MOI solver interfaces may be in the same package as the solver itself (either the C wrapper if the solver is accessible through C, or the Julia code if the solver is written in Julia, for example). The guideline for naming the file containing the MOI wrapper is src/MOI_wrapper.jl and test/MOI_wrapper.jl for the tests. If the MOI wrapper implementation is spread in several files, they should be stored in a src/MOI_wrapper folder and included by a src/MOI_wrapper/MOI_wrapper.jl file. In some cases it may be more appropriate to host the MOI wrapper in its own package; in this case it is recommended that the MOI wrapper package be named MathOptInterfaceXXX where XXX is the solver name.

By convention, optimizers should not be exported and should be named PackageName.Optimizer. For example, CPLEX.Optimizer, Gurobi.Optimizer, and Xpress.Optimizer.

Testing guideline

The skeleton below can be used for the wrapper test file of a solver named FooBar.

using Test

using MathOptInterface
const MOI = MathOptInterface
const MOIT = MOI.Test
const MOIU = MOI.Utilities
const MOIB = MOI.Bridges

import FooBar
const optimizer = FooBar.Optimizer()
MOI.set(optimizer, MOI.Silent(), true)

@testset "SolverName" begin
    @test MOI.get(optimizer, MOI.SolverName()) == "FooBar"
end

@testset "supports_default_copy_to" begin
    @test MOIU.supports_default_copy_to(optimizer, false)
    # Use `@test !...` if names are not supported
    @test MOIU.supports_default_copy_to(optimizer, true)
end

const bridged = MOIB.full_bridge_optimizer(optimizer, Float64)
const config = MOIT.TestConfig(atol=1e-6, rtol=1e-6)

@testset "Unit" begin
    MOIT.unittest(bridged, config)
end

@testset "Modification" begin
    MOIT.modificationtest(bridged, config)
end

@testset "Continuous Linear" begin
    MOIT.contlineartest(bridged, config)
end

@testset "Continuous Conic" begin
    MOIT.contlineartest(bridged, config)
end

@testset "Integer Conic" begin
    MOIT.intconictest(bridged, config)
end

The optimizer bridged constructed with Bridges.full_bridge_optimizer automatically bridges constraints that are not supported by optimizer using the bridges listed in Bridges. It is recommended for an implementation of MOI to only support constraints that are natively supported by the solver and let bridges transform the constraint to the appropriate form. For this reason it is expected that tests may not pass if optimizer is used instead of bridged.

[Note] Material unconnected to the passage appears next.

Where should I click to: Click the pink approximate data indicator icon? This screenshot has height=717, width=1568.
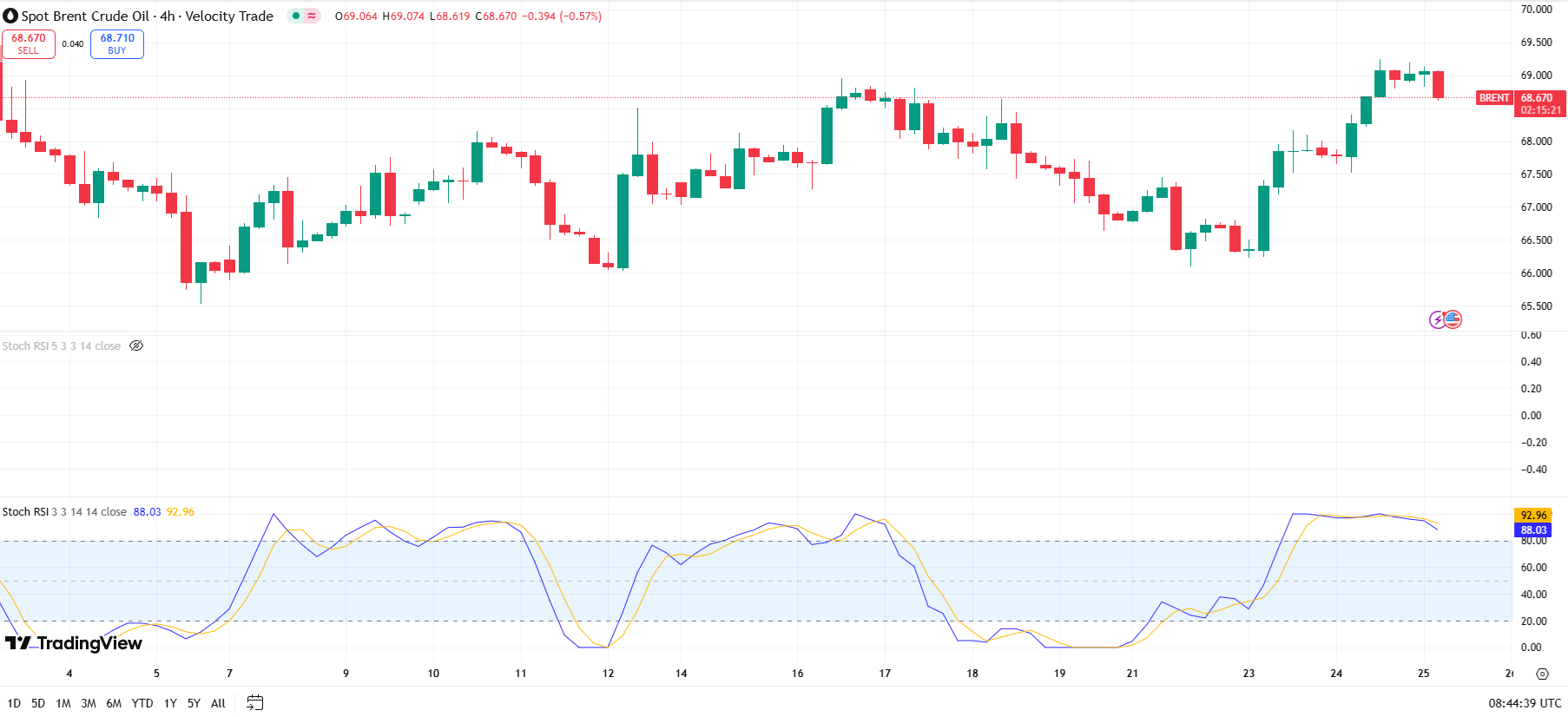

To test that a specific problem can be solved without bridges, a specific test can be run with optimizer instead of bridged. For instance

@testset "Interval constraints" begin
    MOIT.linear10test(optimizer, config)
end

checks that optimizer implements support for ScalarAffineFunction-in-Interval.

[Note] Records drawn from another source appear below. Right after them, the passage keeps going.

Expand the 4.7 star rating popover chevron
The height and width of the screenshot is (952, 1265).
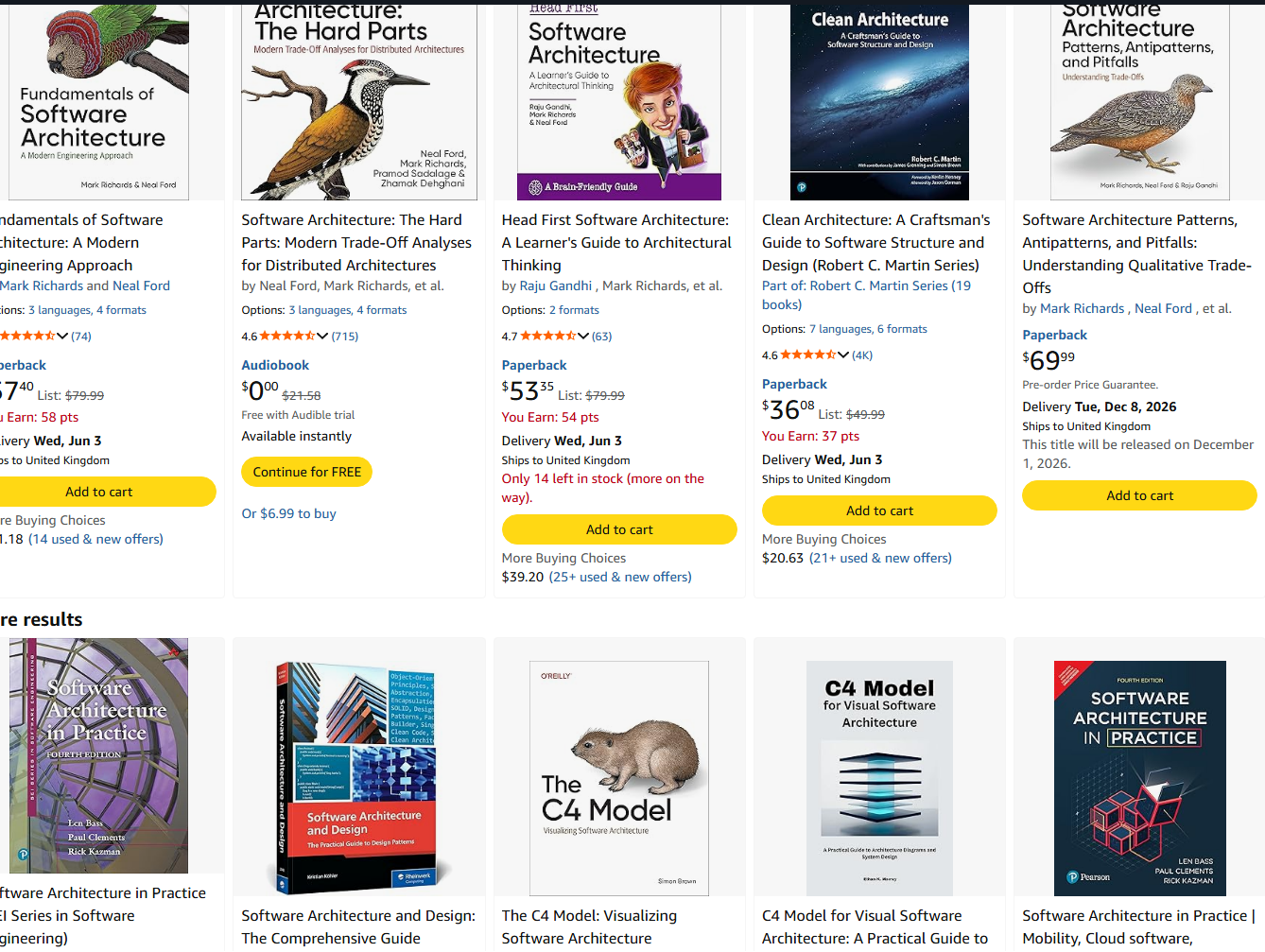click(583, 336)
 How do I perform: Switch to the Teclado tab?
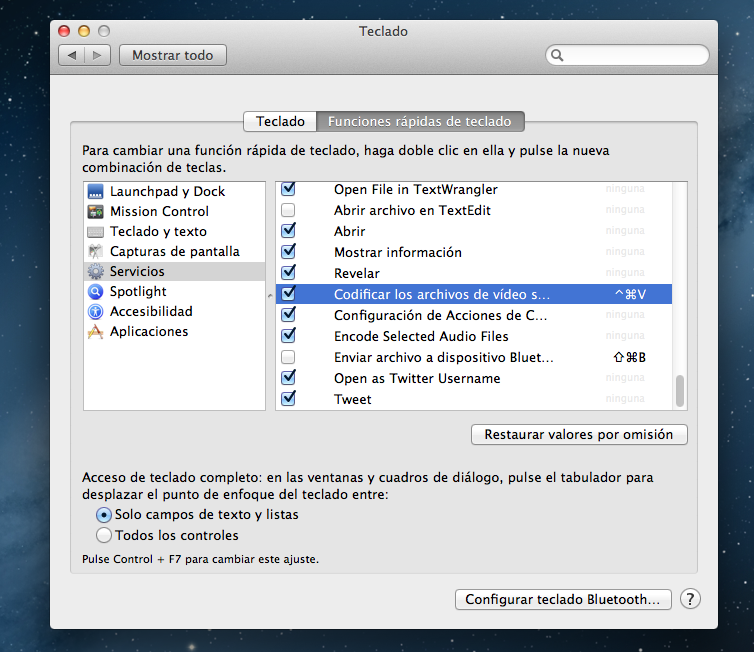(x=280, y=121)
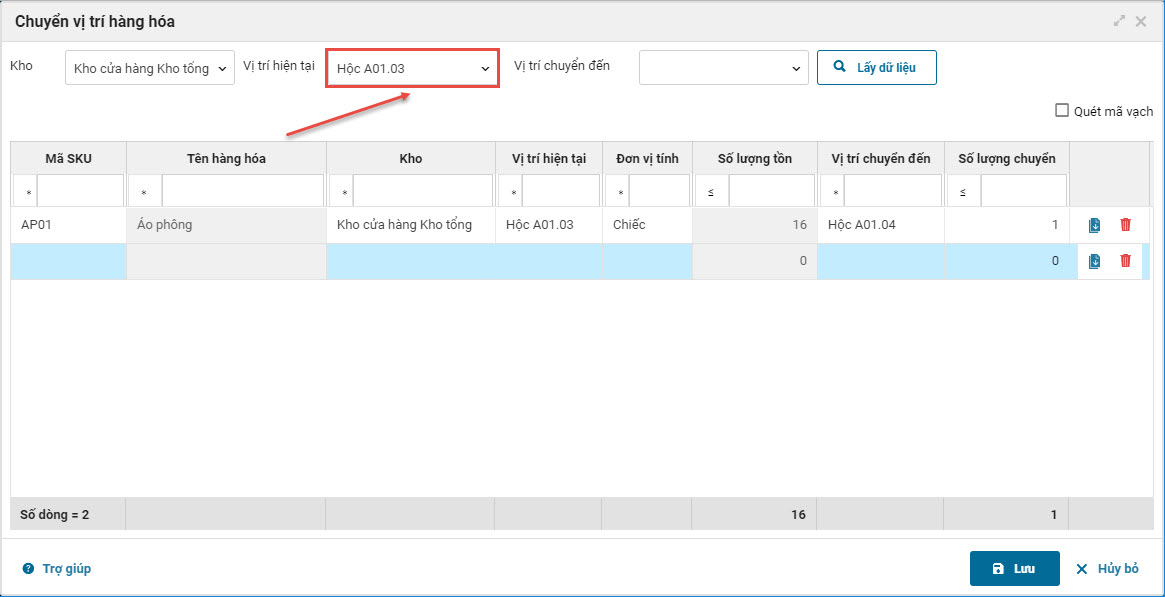
Task: Click the Tên hàng hóa filter input
Action: 242,191
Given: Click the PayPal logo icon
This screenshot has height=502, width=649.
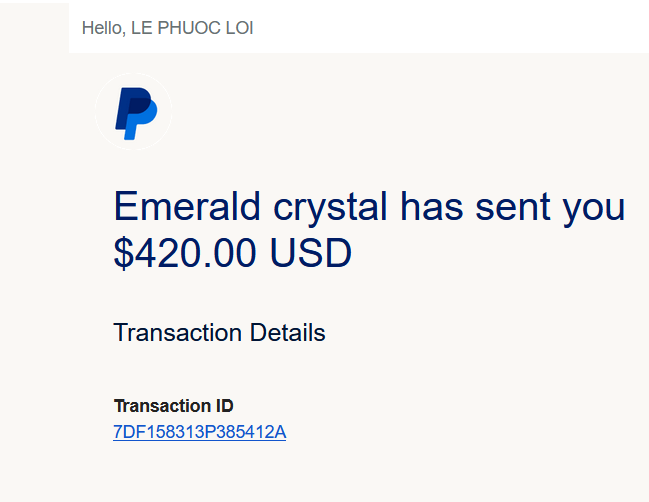Looking at the screenshot, I should point(134,112).
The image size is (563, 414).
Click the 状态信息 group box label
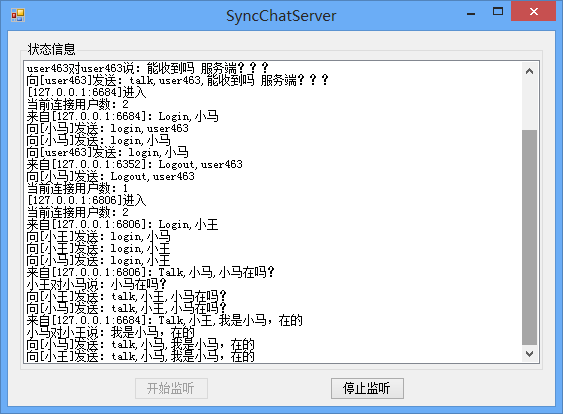tap(52, 49)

If the wrapper does not support building the model incrementally (i.e. with add_variable and add_constraint), then supports_default_copy_to can be replaced by supports_allocate_load if appropriate (see Implementing copy) and the line const bridged = ... can be replaced with

const cache = MOIU.UniversalFallback(MOIU.Model{Float64}())
const cached = MOIU.CachingOptimizer(cache, optimizer)
const bridged = MOIB.full_bridge_optimizer(cached, Float64)

Benchmarking

To aid the development of efficient solver wrappers, MathOptInterface provides benchmarking functionality. Benchmarking a wrapper follows a two-step process.

First, prior to making changes, run and save the benchmark results on a given benchmark suite as follows:

using SolverPackage, MathOptInterface

const MOI = MathOptInterface

suite = MOI.Benchmarks.suite() do
    SolverPackage.Optimizer()
end

MOI.Benchmarks.create_baseline(
    suite, "current"; directory = "/tmp", verbose = true
)

Use the exclude argument to Benchmarks.suite to exclude benchmarks that the solver doesn't support.

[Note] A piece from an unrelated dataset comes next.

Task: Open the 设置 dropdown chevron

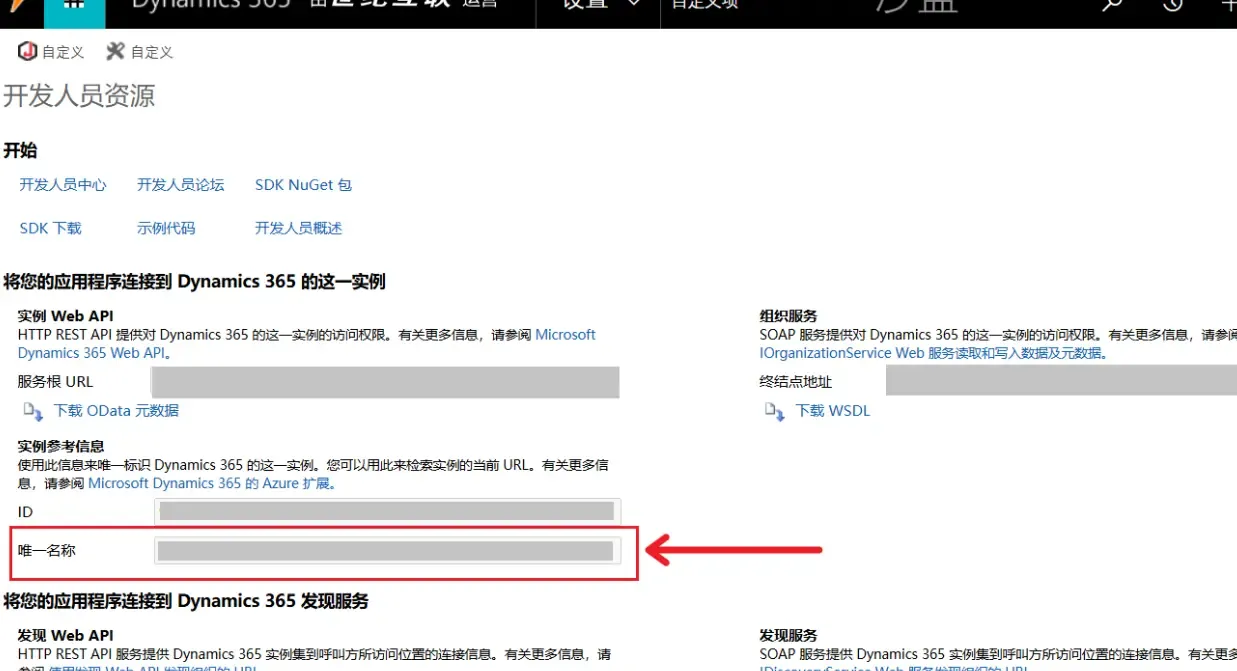Action: (x=632, y=4)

Second, after making changes to the package, re-run the benchmark suite and compare to the prior saved results:

using SolverPackage, MathOptInterface

const MOI = MathOptInterface

suite = MOI.Benchmarks.suite() do
    SolverPackage.Optimizer()
end

MOI.Benchmarks.compare_against_baseline(
    suite, "current"; directory = "/tmp", verbose = true
)

This comparison will create a report detailing improvements and regressions.